• **What the exercise asks**: Can you repeat the material below word for word, from its first line through the line containing "Action: click(x=483, y=186)"?

• **Data extract**:
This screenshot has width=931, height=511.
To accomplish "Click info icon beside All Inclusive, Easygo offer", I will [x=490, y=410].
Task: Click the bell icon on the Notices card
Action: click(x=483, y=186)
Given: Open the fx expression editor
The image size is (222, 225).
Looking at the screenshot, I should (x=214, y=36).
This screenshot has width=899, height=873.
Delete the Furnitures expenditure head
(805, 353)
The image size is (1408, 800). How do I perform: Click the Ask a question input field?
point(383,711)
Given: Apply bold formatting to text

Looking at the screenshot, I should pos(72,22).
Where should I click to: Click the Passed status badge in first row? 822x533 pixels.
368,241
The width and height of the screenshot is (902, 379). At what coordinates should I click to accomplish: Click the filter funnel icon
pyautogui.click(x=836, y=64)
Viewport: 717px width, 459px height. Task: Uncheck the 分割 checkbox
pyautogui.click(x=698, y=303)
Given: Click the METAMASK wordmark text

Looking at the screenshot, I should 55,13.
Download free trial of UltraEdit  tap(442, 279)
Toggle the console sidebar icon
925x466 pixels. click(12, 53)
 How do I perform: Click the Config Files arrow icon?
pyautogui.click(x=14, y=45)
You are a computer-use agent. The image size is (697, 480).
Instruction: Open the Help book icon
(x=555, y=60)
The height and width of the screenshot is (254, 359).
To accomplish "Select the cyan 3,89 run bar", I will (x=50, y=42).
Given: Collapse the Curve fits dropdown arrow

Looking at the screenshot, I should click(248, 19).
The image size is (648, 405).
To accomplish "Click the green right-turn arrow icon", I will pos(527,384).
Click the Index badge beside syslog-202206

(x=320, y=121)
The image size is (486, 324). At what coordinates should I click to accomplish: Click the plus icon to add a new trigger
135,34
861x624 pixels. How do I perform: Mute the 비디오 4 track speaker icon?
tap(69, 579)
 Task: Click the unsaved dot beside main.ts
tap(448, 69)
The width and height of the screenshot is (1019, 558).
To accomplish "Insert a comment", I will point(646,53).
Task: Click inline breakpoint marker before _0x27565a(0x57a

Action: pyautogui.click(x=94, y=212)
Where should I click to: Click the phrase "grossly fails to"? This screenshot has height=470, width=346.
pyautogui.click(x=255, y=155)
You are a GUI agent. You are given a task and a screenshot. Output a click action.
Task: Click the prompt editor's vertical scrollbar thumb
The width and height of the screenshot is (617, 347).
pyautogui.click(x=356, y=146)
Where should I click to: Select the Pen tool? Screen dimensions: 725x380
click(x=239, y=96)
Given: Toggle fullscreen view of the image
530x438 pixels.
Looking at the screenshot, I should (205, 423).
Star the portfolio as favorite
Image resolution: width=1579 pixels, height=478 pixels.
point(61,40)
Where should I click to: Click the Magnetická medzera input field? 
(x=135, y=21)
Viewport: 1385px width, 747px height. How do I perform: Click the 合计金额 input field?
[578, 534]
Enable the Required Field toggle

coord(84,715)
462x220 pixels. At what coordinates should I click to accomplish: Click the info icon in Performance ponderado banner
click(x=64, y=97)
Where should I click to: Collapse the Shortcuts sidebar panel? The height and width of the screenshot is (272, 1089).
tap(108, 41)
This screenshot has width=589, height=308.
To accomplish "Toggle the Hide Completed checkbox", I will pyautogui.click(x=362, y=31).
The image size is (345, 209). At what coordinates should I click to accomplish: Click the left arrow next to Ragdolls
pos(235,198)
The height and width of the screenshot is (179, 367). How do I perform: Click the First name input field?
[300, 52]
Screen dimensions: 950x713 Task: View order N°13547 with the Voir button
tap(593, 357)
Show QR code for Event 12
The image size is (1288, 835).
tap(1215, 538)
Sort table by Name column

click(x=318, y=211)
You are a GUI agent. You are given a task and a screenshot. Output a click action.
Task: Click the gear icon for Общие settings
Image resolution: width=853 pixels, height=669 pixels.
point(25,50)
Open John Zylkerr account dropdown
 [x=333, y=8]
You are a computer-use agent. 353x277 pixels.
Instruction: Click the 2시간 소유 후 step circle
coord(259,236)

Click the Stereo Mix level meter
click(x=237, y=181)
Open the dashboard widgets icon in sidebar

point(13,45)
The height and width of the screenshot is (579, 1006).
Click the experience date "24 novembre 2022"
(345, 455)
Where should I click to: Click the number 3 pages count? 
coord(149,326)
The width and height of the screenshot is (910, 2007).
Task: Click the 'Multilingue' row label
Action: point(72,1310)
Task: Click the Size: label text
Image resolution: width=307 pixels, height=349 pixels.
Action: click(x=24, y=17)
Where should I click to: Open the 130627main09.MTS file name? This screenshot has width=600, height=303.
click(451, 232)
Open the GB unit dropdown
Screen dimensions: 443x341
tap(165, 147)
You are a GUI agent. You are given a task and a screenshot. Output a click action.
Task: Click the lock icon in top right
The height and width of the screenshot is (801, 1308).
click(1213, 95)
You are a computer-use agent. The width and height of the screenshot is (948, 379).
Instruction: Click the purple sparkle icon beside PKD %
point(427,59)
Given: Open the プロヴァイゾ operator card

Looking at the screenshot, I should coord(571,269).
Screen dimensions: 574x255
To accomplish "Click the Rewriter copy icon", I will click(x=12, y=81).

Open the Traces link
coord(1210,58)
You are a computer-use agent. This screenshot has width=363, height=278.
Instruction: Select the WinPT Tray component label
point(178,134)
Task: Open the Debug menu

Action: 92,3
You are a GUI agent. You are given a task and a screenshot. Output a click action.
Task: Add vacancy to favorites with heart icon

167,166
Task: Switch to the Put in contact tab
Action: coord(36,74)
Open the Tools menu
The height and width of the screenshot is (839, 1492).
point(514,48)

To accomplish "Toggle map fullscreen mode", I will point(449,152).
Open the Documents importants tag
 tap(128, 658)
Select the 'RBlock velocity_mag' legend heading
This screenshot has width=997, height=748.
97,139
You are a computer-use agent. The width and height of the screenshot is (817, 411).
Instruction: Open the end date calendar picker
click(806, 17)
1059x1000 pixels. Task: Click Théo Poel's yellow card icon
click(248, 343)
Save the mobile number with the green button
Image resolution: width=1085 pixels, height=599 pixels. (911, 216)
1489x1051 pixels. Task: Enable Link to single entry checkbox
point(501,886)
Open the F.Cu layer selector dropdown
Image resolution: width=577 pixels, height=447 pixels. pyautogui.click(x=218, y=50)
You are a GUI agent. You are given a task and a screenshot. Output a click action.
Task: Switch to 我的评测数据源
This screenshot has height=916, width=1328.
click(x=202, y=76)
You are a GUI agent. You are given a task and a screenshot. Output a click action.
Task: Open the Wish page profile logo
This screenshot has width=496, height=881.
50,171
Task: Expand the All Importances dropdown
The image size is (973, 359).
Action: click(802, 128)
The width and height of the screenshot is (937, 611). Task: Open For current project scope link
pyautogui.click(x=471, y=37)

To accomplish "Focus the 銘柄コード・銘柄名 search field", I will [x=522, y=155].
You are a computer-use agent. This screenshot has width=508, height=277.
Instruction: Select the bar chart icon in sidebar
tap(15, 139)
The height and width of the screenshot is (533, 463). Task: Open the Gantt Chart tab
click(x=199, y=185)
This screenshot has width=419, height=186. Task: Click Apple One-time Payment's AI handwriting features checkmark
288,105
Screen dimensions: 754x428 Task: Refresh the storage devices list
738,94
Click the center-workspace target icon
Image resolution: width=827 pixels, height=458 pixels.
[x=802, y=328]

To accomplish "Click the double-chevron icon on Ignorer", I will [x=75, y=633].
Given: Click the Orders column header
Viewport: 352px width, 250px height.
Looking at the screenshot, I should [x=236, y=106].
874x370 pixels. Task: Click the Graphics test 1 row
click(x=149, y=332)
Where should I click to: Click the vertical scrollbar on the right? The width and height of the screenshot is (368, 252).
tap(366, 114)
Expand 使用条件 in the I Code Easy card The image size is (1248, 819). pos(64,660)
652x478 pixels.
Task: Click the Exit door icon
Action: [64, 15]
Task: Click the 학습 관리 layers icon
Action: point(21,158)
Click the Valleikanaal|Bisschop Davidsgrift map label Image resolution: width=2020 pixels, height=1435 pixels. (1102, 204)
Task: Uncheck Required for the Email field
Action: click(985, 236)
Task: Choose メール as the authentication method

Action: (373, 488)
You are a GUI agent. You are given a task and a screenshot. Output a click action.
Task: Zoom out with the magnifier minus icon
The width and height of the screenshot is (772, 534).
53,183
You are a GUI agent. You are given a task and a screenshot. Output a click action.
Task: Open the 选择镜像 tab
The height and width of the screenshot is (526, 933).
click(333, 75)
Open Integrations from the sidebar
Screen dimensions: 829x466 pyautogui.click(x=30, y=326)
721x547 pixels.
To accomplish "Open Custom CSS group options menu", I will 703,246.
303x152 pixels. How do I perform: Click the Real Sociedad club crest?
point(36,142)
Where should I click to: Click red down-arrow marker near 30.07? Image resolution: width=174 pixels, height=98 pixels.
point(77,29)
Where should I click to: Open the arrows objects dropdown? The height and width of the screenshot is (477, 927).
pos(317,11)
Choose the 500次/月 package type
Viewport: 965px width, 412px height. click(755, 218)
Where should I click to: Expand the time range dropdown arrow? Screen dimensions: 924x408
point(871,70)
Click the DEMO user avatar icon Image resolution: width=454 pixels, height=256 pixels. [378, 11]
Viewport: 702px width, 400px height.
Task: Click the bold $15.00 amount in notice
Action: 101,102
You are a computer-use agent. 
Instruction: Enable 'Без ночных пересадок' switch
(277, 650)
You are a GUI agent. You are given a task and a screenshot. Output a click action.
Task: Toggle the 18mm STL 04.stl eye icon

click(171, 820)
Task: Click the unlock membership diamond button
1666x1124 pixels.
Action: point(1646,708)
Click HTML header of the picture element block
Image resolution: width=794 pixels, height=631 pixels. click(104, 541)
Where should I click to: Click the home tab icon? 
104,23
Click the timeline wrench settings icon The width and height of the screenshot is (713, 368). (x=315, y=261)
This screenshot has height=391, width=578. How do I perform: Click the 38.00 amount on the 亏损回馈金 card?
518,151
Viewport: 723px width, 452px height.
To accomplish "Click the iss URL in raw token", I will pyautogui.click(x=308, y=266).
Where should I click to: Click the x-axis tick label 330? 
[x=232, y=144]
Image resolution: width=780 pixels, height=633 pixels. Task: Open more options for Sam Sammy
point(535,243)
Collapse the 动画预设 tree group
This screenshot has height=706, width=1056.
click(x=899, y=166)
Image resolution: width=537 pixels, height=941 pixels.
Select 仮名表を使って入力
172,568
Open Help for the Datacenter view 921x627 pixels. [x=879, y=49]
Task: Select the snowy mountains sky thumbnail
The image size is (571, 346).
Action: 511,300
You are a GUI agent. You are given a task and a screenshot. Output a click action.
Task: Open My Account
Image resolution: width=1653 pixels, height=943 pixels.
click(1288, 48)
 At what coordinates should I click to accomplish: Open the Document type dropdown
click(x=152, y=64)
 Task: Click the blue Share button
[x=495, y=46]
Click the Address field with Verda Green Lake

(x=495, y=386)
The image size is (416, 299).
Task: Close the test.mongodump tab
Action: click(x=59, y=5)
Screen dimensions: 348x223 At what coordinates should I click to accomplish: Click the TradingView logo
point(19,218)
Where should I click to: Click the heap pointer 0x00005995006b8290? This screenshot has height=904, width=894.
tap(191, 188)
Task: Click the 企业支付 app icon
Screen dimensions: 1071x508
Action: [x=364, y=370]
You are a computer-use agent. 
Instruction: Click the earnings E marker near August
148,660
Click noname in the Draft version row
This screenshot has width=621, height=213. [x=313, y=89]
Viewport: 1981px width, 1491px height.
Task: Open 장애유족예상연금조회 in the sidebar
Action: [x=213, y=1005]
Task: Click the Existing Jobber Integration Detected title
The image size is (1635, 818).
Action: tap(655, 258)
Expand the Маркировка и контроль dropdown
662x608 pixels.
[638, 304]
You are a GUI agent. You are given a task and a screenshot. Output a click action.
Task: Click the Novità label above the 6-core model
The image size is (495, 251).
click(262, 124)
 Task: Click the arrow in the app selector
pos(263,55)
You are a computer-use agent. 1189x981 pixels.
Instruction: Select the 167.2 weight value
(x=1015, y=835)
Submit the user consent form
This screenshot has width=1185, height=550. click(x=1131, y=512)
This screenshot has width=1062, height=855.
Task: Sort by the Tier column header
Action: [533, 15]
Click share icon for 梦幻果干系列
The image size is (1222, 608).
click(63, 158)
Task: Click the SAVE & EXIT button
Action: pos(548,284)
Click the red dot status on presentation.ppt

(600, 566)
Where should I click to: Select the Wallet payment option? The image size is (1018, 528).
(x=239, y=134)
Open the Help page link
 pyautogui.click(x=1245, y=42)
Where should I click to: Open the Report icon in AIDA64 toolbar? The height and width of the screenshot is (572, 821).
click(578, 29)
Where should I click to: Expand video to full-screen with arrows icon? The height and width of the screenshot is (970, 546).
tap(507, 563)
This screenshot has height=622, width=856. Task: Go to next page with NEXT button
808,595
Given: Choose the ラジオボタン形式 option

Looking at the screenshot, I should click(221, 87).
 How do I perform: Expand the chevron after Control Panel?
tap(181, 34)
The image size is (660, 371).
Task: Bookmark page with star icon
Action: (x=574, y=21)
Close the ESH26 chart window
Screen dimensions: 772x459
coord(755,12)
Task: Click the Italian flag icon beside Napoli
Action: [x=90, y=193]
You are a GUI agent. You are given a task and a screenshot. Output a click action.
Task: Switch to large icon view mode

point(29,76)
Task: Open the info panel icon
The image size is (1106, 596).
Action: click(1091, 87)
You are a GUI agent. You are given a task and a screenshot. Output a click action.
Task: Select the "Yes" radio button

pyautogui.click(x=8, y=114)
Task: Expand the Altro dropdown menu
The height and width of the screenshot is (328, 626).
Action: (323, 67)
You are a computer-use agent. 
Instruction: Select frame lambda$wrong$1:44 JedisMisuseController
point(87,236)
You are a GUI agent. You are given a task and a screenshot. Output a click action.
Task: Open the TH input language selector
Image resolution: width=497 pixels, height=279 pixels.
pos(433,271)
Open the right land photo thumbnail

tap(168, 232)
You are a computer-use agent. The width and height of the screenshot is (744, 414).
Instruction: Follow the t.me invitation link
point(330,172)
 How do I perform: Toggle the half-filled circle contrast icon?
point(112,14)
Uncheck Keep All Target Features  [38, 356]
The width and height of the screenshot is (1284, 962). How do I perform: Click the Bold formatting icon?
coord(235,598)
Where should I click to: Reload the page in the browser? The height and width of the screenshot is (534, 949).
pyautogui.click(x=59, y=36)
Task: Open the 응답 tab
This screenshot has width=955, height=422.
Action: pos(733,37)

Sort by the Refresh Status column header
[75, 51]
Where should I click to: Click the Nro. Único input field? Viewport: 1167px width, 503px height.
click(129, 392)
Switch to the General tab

• **In response**:
This screenshot has width=931, height=511.
To accomplish "Click info icon beside All Inclusive, Easygo offer", I will [x=490, y=410].
Task: Click the bell icon on the Notices card
Action: click(x=483, y=186)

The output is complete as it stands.